PARA LA SELECCION, UN MAL CUENTO DE ANDERSEN

SUECIA21ESPAÑA

La selección se complica su liderato como equipo poderoso y provocador. Y en Estocolmo fue el colmo de los males continuos del sistema de Luis Enrique. Tiene mejores jugadores que Suecia con diferencia canina. Pero perdió por falta de velocidad, de presión y por su indolente sistema goleador.

Los sabios gurús del fútbol español, henchidos  de nacionalismo, con su optimista análisis de futuro tras la Eurocopa, han provocado que Luis Enrique, «hechizado» por el sistema  de Pep en el City, mantenga una teoría que sólo una vez, con aquellos jugadores de Luis, podía significar un triunfo en colectividad.

Una vez más, en Estocolmo fue la selección española lenta, parsimoniosa, inutilizada por sistema para crear ocasiones de gol y menos con el irremediable gafe de Morata, “mister mala suerte”.

La selección en casi todo el partido fue  pálida como el color blanco absurdo de su camiseta, en lugar de la roja.  Suecia parecía que manejaba un sistema eléctrico, rápido, fulminante en el contragolpe, insufrible en la presión del juego, siempre con la paciencia de aguantar o aburrirse con el “toque-toque” viejuno de la selección de Luis Enrique.

Ni siquiera con encontrase con un gol de Soler en el minuto cuatro pudo la selección demostrar su hipotética superioridad técnica. En tan sólo cincuenta segundas después, Isak disparó con intención, y Unai Simón demuestro que es un desastre y no tiene  reflejos cuando se le tira de media distancia. Era un balón más que parable. Por lo menos, despejable.

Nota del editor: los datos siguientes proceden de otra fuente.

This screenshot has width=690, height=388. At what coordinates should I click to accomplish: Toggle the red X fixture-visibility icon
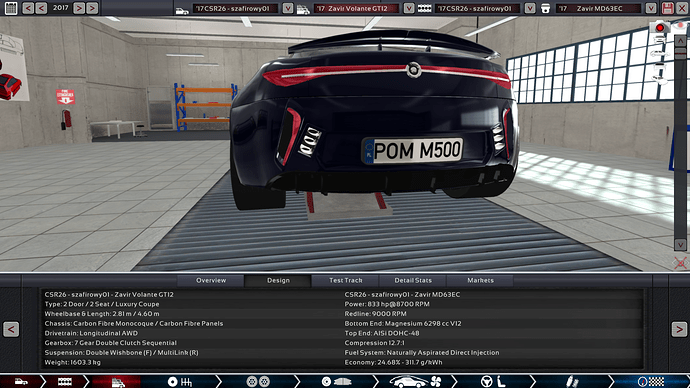pyautogui.click(x=680, y=263)
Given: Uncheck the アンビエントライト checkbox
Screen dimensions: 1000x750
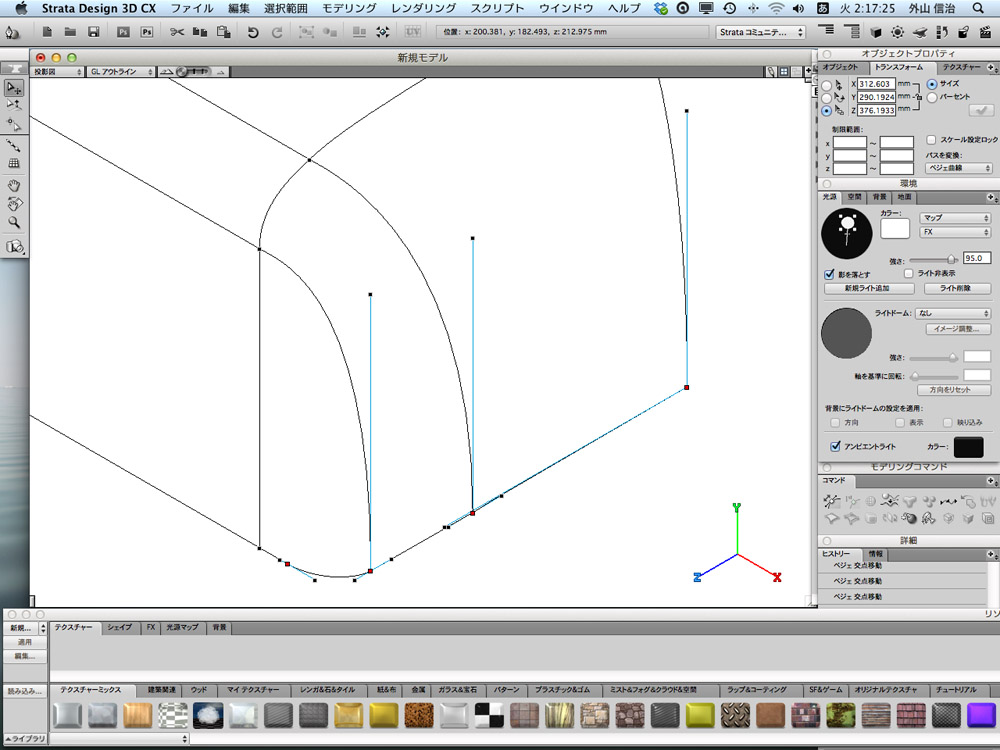Looking at the screenshot, I should [x=835, y=447].
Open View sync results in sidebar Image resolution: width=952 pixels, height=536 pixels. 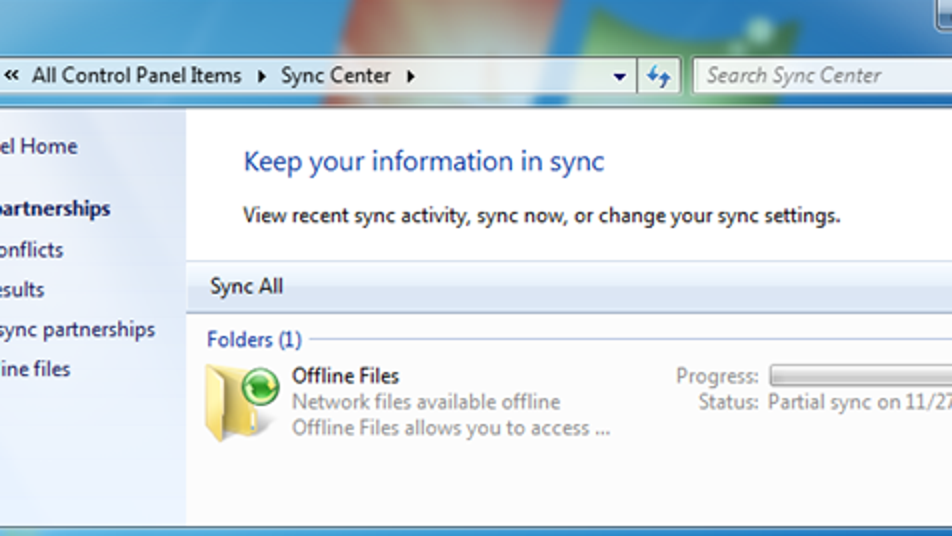point(22,290)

A partir del empate, España pareció que sufría de una enfermedad que le ahogaba por la presión asfixiante amarilla. Era  la “fiebre amarilla”. Hasta el final de los finales. Y, desde luego, Suecia perdió incluso  la oportunidad de golear a la selección, al menos por la cantidad de ocasiones que tuvo, de todas las condiciones.

Varias consideraciones. Gerard Moreno no puede jugar junto al gafe del gol, Morata. Sergi Busquets ni tiene ya nervios ni velocidad ni capacidad operativa para seguir en la titularidad, aunque sea amigo del seleccionador. Rodri es algo más que una nueva posibilidad.

Era hasta obtuso  que Adama, que casi nunca es bien considerado por el seleccionador, fue la única flecha envenenada que pudo hacer caer a los suecos, pero le faltó quizá tensar mejor su arco y un poco de ayuda de Soler, Ferran, Koke y compañía que ya estaban muy enfermos con fiebre amarilla y sin fuerzas.

Tampoco nadie se explica como sólo deja para el final a Llorente, uno de los mejores jugados del fútbol español y con el suficiente olfato de gol.

Es una derrota que escuece y que pudiera condenar a la selección a la “horca”, es decir, a la pesca de la repesca. En cuanto al caso Unai Simon algo habría que hacerle convencer a Luis Enrique  de que no es el portero que necesita la selección. Parece un «parrot» debajo de las redes y es incapaz de solventar cualquier disparo que se le haga a la media distancia. Fue como un mal sueño en Estocolmo. Como un cuento maléfico de Andersen. El de la “fiebre amarilla”.